━━━ Records provided

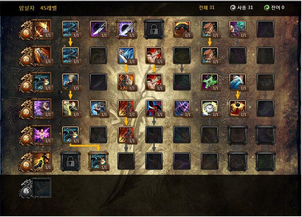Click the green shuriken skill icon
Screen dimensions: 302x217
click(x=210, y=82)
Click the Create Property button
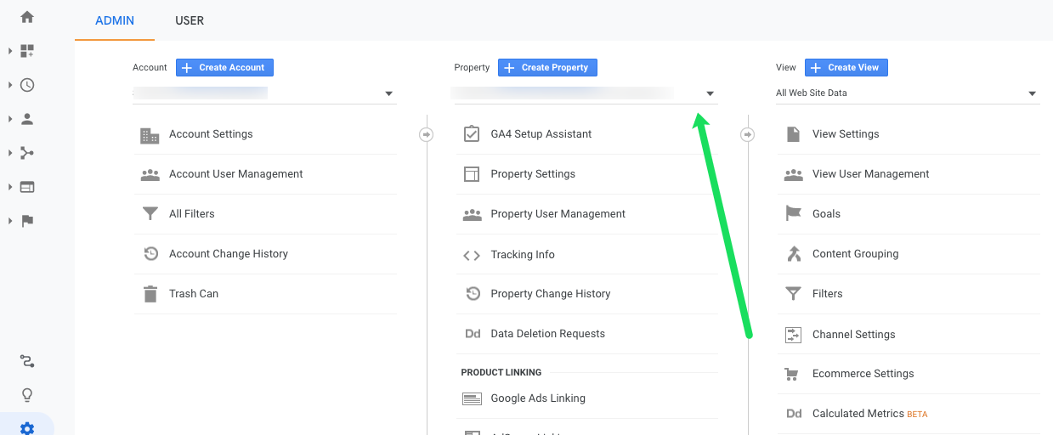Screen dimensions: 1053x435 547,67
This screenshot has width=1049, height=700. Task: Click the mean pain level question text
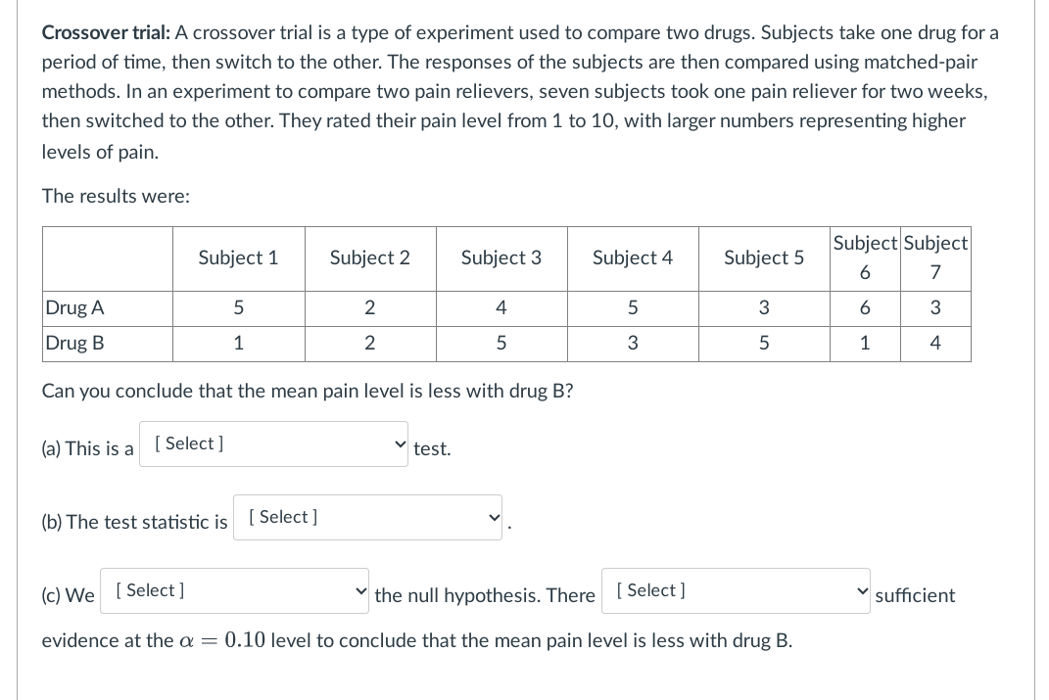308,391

━━━━━━

Your copy should consist solely of the lines from the line containing "This screenshot has" through the last line of the records above, reproduced exactly, with the pictures left out.

This screenshot has width=1049, height=700. Task: Click the mean pain level question text
308,391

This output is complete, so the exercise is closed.